------ DATA PROVIDED ------
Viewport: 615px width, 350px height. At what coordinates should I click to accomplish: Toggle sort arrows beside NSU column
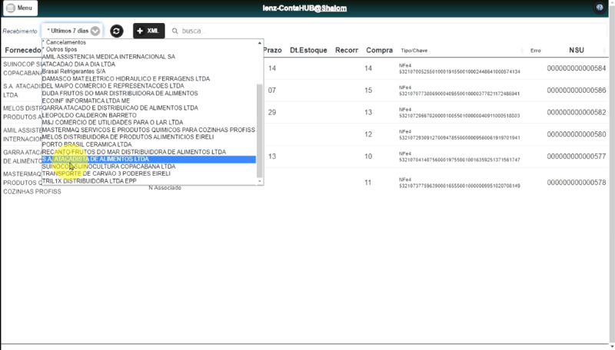coord(604,51)
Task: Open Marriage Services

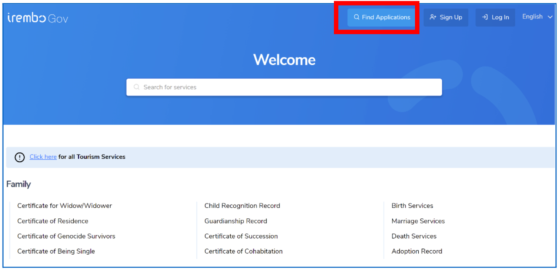Action: [418, 221]
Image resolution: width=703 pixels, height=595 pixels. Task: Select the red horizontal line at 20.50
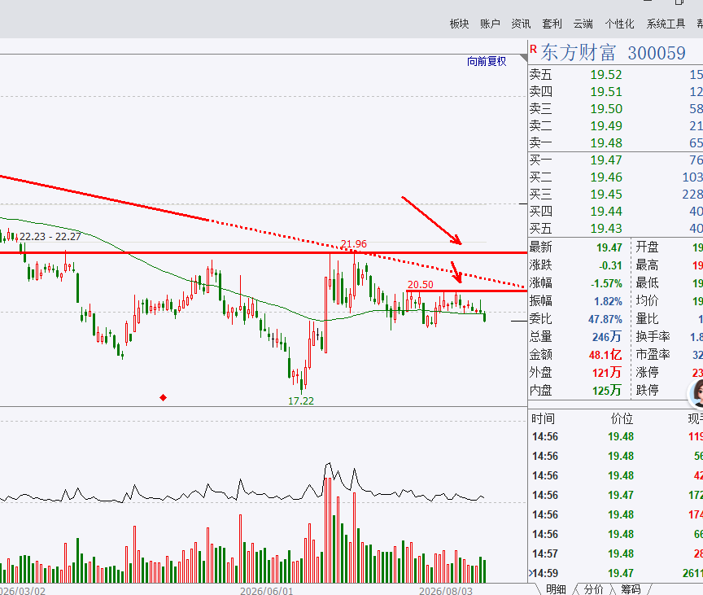[467, 291]
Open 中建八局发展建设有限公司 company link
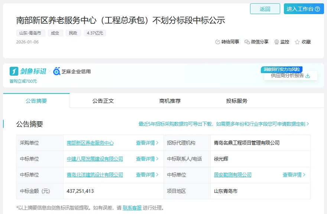 coord(95,159)
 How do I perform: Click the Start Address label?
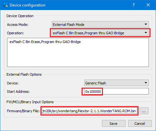pos(18,92)
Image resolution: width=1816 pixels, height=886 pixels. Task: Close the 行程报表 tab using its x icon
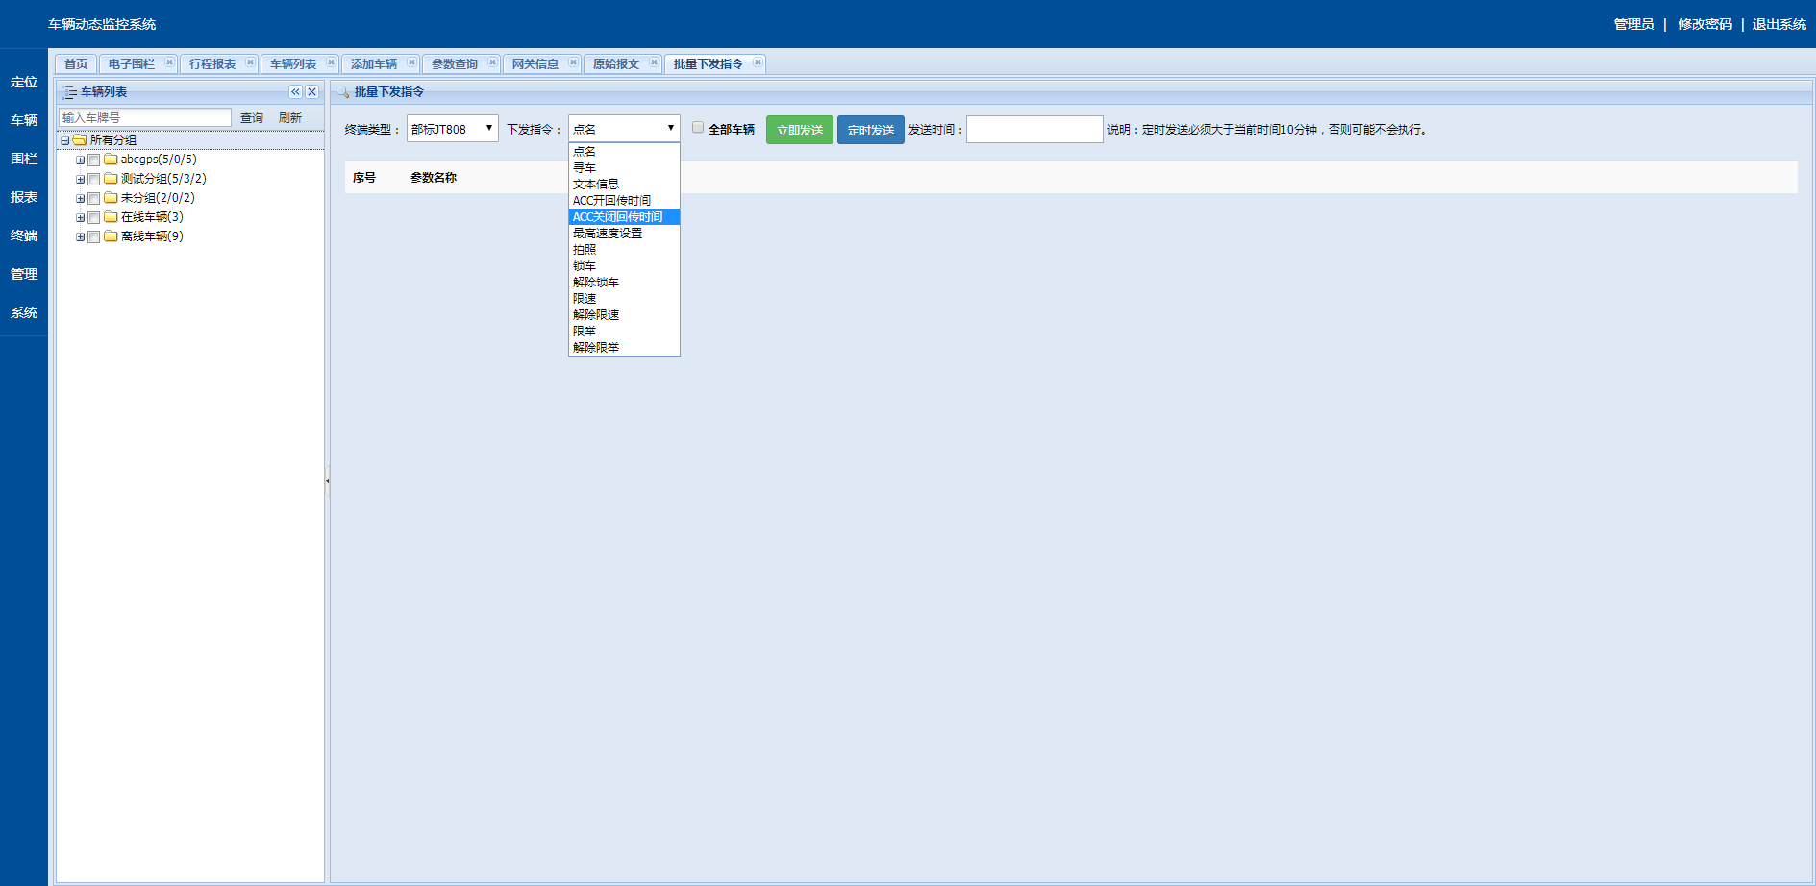250,62
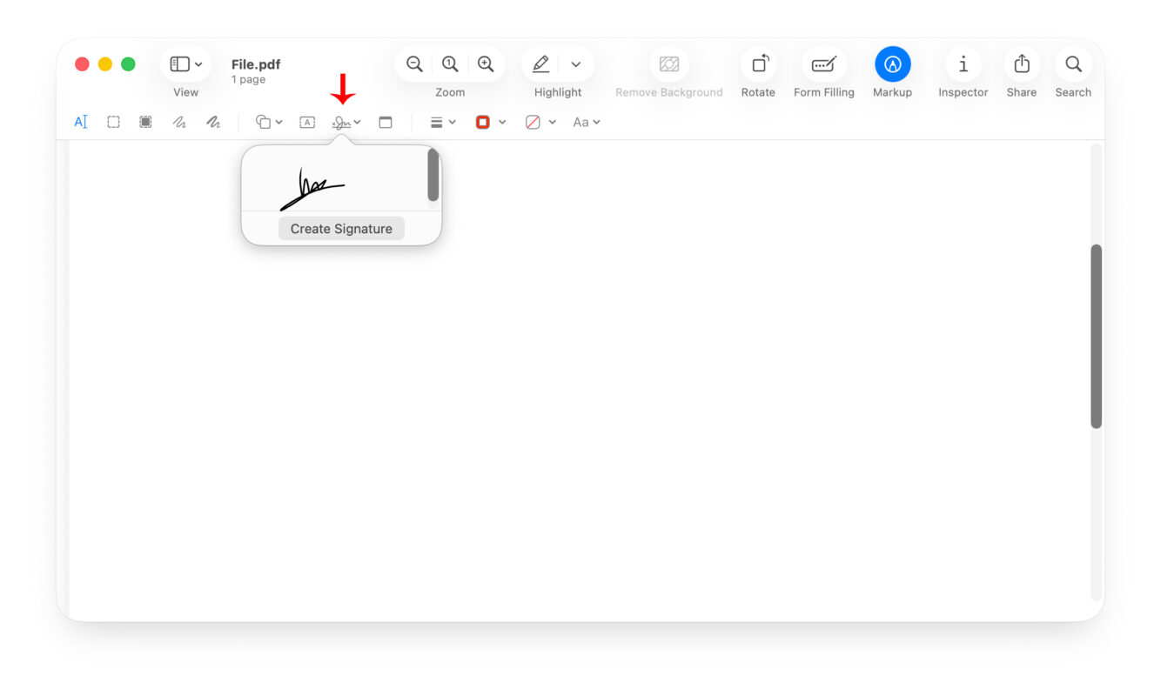Open the Highlight color options chevron

tap(575, 64)
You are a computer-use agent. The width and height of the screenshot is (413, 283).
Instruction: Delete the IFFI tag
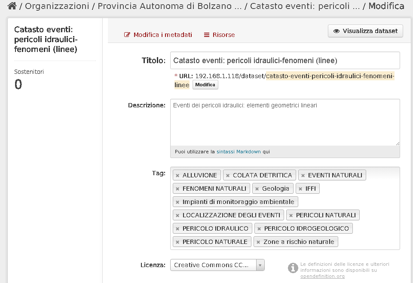click(x=300, y=189)
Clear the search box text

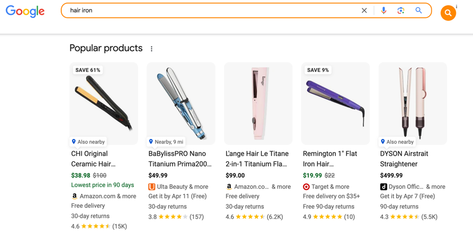pos(364,11)
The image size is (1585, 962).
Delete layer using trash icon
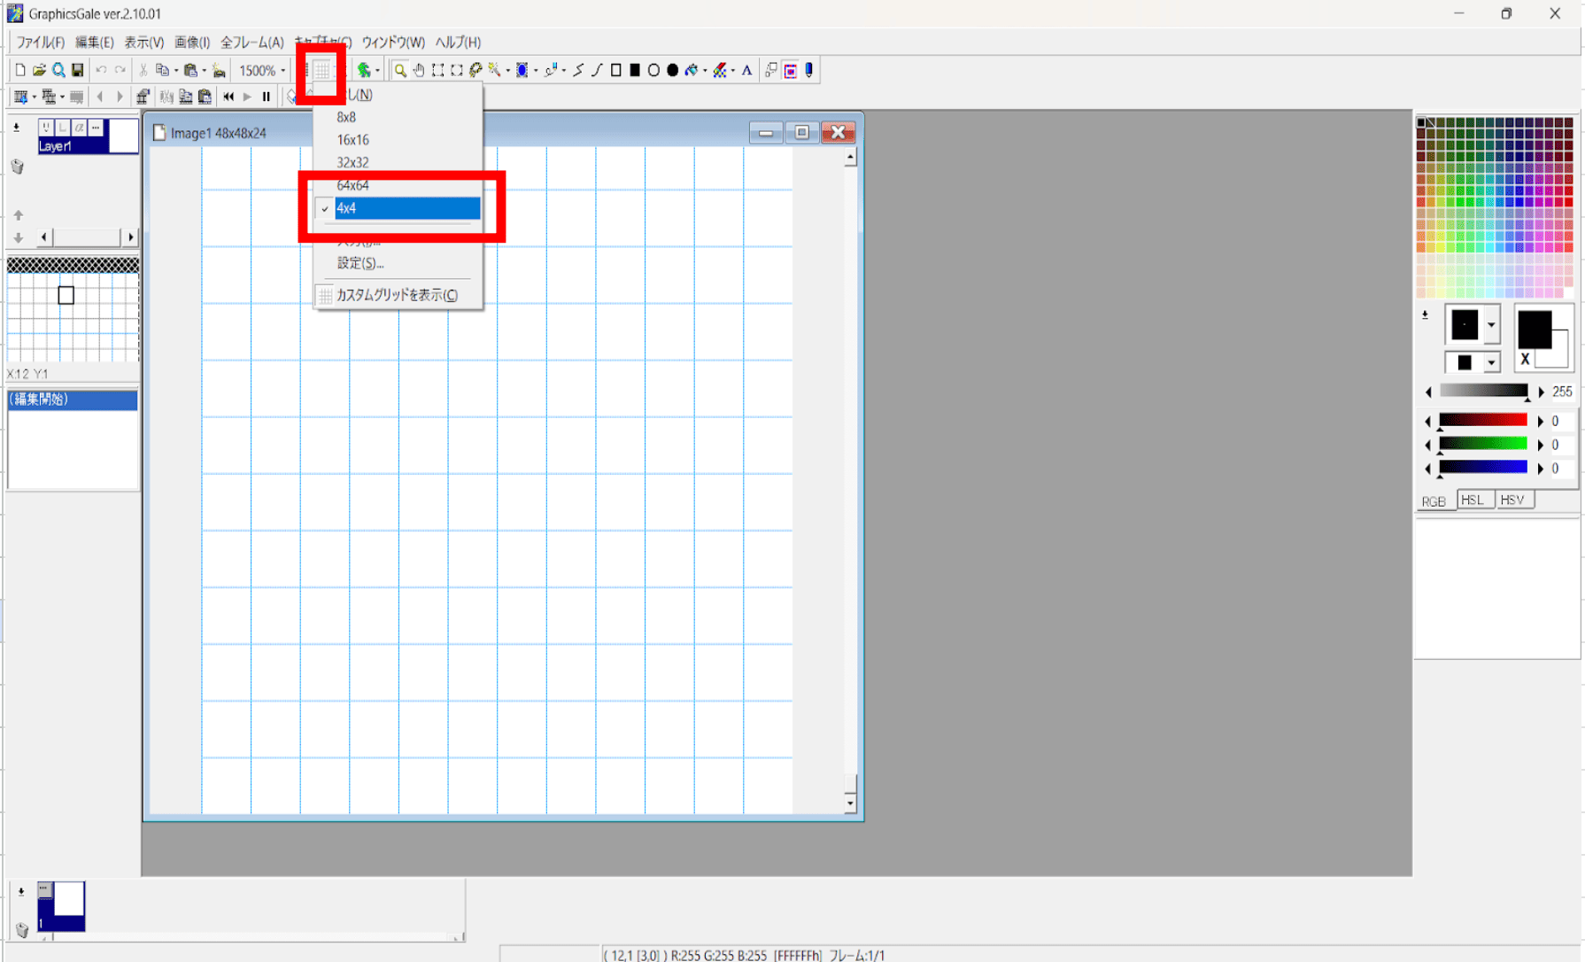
------
TASK TO COMPLETE: Repeat exactly the lines in the entries from the one containing "The image size is (1585, 962)." to the final line, inclusive, and nothing beyond them; skip pictures.

YOUR SOLUTION:
The image size is (1585, 962).
Delete layer using trash icon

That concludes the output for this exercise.